What is being asked
Line count for "agent": report how many lines in this material hold that string, with the number alone as the answer.

The data
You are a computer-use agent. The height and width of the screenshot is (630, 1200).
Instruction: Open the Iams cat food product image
* * *
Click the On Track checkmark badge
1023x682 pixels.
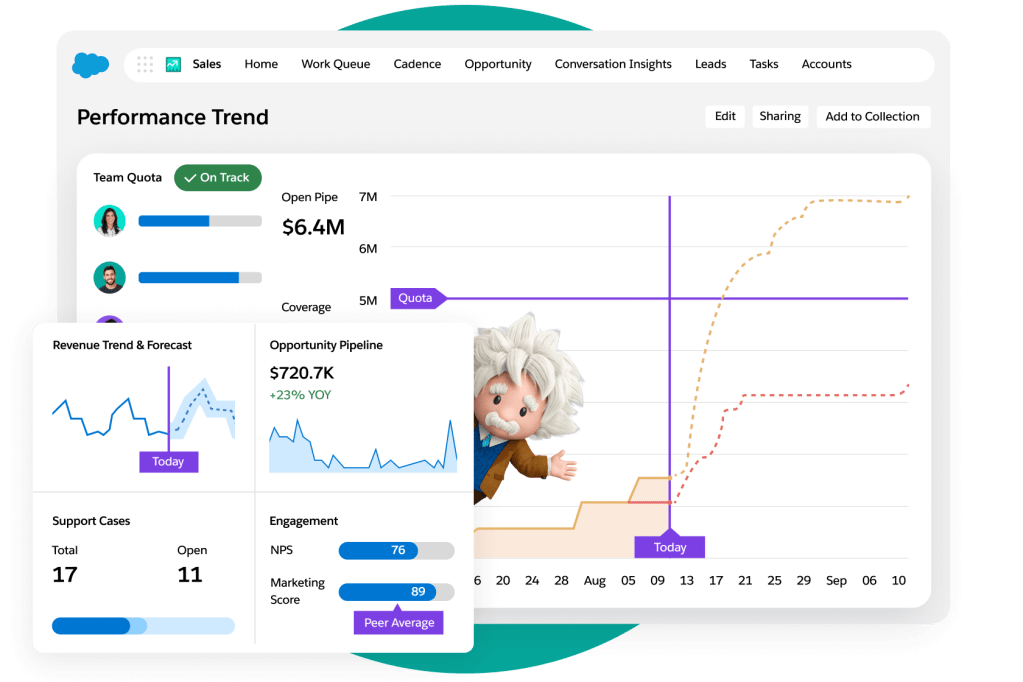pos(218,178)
* * *
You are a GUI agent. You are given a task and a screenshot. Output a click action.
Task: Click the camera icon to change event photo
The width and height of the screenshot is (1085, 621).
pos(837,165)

Exercise solution
2